Four senators from the Columbia area -- joined by Sen. Hugh Leatherman of Florence, the powerful chairman of the Finance Committee -- are using Senate rules to block the bill.

Sen. David Thomas, a Fountain Inn Republican running for Congress, said he figures the protests from the Midlands and Pee Dee, with time running out on this year's legislative session, spells doom for the bill.

He will push instead for a budget proviso that would have the same effect as the legislation, though he's not sure the financially strapped state government can afford the $15 million to establish a new grant program to enhance air service.

Lawmakers could act on the proviso today as part of debate on the budget.

Sen. Mike Fair, a Greenville Republican, said Charleston's influential delegation, including Senate President Pro Tempore Glenn McConnell, favors the incentives bill and hasn't been able to change the minds of objecting lawmakers.

"I don't know what it's going to take," Fair said.

The dispute may have ramifications for the governor's race, particularly candidates Vincent Sheheen and Andre Bauer, who both have strong ties to Midlands lawmakers blocking the bill and are courting Upstate voters as part of their bids for the Governor's Mansion.

Sheheen, a Democratic state senator from Camden, said through a spokesman that he has long been a proponent of expanded air service because of its importance in recruiting business. Sheheen hasn't examined the incentives legislation but "hopes to read it soon," Trav Robertson, his campaign manager, said earlier this week.

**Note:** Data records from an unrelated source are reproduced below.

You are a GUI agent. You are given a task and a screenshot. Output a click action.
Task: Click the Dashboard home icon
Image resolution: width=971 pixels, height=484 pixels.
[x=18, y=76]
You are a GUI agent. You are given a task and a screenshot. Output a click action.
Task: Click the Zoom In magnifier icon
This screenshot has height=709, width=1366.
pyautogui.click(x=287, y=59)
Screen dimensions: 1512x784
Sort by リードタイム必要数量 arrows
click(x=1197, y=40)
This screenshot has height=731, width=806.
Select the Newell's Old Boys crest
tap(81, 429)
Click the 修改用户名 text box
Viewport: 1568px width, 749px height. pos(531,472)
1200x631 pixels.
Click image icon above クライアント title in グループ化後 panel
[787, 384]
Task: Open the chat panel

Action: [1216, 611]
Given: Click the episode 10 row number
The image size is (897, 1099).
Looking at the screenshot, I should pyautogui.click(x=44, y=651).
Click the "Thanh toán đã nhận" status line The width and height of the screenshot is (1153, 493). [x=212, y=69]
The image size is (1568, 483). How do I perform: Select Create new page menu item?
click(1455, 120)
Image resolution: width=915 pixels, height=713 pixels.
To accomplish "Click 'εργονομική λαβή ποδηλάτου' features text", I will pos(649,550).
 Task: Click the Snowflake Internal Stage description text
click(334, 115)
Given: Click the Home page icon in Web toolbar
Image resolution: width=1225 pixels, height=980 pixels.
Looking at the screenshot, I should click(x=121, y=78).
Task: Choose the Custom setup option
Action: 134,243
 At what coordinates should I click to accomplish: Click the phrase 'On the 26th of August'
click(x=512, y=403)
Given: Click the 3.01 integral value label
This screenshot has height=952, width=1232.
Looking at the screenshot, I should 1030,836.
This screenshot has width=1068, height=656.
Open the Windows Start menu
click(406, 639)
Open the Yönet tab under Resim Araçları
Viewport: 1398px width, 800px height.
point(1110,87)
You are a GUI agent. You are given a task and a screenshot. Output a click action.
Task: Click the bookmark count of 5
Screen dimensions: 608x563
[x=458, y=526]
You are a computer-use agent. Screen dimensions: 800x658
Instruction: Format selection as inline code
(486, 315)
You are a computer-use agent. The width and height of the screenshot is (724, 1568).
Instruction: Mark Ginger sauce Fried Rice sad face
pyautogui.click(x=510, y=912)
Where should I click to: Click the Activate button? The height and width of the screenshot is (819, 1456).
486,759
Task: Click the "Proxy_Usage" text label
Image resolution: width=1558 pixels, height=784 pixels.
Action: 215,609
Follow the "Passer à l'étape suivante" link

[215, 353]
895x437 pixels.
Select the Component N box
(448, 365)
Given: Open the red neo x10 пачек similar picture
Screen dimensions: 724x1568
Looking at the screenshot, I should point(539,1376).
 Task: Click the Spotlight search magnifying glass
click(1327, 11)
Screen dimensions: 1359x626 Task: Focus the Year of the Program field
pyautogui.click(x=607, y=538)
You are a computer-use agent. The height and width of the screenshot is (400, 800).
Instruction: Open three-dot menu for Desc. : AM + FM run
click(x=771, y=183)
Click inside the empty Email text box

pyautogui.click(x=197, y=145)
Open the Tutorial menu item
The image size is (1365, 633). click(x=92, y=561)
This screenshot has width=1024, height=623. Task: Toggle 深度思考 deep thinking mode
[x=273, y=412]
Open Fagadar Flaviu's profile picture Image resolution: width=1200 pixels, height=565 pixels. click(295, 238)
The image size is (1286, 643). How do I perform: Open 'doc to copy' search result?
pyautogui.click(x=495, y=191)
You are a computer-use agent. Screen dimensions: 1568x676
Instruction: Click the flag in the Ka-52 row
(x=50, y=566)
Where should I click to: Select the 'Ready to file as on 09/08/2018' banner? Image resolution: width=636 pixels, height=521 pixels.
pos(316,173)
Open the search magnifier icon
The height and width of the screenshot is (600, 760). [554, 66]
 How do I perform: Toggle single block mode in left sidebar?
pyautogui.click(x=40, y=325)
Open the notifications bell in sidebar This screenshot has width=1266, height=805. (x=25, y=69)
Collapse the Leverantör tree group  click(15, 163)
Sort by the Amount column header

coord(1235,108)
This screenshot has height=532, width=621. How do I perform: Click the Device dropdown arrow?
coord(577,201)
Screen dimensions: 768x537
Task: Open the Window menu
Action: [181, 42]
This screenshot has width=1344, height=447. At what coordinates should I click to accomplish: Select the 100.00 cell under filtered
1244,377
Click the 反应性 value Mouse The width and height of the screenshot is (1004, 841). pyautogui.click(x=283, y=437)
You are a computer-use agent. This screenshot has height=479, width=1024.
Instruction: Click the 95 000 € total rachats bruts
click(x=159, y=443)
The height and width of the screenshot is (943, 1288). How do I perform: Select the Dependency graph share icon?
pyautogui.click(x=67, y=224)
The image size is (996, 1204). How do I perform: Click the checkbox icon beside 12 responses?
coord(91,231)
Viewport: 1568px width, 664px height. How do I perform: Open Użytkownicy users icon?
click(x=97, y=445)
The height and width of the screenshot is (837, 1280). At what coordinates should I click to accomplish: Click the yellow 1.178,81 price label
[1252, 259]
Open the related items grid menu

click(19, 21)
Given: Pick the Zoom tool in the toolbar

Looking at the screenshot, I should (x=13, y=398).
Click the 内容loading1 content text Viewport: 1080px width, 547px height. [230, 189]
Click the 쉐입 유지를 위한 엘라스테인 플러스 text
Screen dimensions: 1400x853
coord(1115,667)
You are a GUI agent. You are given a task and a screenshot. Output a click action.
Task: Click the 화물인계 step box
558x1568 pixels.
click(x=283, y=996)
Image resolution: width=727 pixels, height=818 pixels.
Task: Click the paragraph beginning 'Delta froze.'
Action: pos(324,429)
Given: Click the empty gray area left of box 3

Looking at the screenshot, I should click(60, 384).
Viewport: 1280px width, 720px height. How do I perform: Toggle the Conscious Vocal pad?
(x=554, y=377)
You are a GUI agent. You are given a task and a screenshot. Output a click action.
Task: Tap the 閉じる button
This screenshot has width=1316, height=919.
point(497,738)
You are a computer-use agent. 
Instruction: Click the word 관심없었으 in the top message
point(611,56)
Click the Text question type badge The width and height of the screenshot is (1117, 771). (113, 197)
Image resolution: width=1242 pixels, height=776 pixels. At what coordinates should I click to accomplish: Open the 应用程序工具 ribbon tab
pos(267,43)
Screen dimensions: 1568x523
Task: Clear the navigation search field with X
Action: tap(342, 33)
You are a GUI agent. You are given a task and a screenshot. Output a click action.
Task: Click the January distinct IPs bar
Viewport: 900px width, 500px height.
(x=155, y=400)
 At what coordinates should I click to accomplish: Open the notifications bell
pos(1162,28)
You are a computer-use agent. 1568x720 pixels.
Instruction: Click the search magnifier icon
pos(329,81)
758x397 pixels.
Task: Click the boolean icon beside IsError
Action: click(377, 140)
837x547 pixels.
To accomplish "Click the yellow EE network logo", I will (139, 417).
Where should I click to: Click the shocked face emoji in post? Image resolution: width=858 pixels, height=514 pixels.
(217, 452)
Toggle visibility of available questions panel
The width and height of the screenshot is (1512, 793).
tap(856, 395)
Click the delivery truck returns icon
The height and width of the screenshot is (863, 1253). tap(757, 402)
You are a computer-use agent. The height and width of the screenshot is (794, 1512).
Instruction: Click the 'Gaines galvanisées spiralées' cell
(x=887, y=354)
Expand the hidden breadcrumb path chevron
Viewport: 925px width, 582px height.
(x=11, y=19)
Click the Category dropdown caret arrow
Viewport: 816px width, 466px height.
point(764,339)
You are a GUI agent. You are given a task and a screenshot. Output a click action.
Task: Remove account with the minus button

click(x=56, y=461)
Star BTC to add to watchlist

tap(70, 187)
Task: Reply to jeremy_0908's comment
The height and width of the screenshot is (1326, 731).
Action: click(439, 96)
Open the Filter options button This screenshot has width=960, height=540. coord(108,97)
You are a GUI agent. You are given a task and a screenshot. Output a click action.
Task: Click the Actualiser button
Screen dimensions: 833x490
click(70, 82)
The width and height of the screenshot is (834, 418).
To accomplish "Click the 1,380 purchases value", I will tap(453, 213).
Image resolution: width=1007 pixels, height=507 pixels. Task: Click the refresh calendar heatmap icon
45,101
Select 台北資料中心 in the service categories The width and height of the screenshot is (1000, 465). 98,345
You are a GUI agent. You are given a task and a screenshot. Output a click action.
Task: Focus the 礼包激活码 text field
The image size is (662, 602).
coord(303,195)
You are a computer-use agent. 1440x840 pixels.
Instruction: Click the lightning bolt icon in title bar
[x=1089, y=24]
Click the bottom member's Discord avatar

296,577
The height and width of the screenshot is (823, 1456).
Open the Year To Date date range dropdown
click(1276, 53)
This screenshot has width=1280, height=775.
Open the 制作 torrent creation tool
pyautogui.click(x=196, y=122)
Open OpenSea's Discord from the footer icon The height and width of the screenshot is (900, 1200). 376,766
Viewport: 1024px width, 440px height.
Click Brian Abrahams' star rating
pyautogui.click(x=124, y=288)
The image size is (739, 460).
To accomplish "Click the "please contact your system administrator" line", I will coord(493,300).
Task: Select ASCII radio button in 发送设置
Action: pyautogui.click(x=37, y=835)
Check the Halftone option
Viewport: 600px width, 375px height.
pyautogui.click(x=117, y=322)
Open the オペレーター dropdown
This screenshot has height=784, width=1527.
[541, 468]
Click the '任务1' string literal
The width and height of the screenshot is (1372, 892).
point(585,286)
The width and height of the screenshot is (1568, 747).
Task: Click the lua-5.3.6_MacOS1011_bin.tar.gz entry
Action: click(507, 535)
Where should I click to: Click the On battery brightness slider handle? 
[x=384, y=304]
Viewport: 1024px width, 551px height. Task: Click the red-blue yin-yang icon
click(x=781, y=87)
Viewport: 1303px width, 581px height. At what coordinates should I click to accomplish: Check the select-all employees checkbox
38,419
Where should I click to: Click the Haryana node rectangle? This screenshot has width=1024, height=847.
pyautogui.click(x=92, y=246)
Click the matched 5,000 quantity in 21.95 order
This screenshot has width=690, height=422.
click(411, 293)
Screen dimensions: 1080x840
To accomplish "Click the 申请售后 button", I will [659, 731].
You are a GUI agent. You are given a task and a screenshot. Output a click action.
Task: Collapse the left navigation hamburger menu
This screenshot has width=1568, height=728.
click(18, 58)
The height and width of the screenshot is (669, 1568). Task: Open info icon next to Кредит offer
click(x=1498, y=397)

Bauer, the Republican lieutenant governor, is a former state senator from the Midlands and presides over the Senate as part of his duties. He also is a longtime political ally of Sen. Jake Knotts of Lexington County, one of the Midlands senators objecting to the bill. The others are Sens. John Scott, Joel Lourie and Darrell Jackson, all of Columbia.

Bauer said the dispute boils down to a "geographical issue with different areas of the state all wanting to have Southwest come to their part."

The bill would create a new grant program for enhancing air service that would be administered by the state Aeronautics Commission. The program would be authorized to borrow up to $15 million from the state insurance fund, with the money to be paid back with interest out of future property tax revenue from aircraft.

The legislation requires a 25 percent match from the local level.

The incentives legislation passed the House easily but got hung up on regional politics in the Senate.

Berkeley County's Sen. Larry Grooms, R-Bonneau, the bill's chief proponent in the Senate, has said the Midlands lawmakers have decided, "If they can't have Southwest, nobody will."